What is needed – Your answer should consist of the lines below that hold the word "Given".

Records from a collection –
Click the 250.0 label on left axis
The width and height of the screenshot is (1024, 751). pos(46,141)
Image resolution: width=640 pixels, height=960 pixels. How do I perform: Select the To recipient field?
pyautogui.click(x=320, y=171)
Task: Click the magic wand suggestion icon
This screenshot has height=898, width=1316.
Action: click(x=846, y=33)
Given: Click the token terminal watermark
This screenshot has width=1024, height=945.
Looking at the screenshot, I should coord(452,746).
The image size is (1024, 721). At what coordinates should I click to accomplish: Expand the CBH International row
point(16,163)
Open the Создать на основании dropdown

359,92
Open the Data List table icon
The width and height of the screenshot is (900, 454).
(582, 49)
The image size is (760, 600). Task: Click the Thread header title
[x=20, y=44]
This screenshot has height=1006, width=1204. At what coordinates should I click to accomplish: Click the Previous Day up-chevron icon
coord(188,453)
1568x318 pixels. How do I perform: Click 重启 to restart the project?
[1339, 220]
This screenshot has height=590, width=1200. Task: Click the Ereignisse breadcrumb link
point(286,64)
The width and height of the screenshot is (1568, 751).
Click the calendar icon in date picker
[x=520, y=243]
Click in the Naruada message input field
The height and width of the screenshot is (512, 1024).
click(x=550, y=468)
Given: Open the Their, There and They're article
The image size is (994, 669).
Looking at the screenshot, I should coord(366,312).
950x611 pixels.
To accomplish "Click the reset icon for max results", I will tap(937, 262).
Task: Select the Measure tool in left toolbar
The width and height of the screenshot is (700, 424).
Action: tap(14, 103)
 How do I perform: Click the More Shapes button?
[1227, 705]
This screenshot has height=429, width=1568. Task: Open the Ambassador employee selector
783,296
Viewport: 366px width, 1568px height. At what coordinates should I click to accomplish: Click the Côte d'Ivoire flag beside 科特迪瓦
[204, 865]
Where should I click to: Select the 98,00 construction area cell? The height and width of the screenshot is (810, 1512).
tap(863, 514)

Solution to the problem –
Given: Click the token terminal watermark
Given: Open the Their, There and They're article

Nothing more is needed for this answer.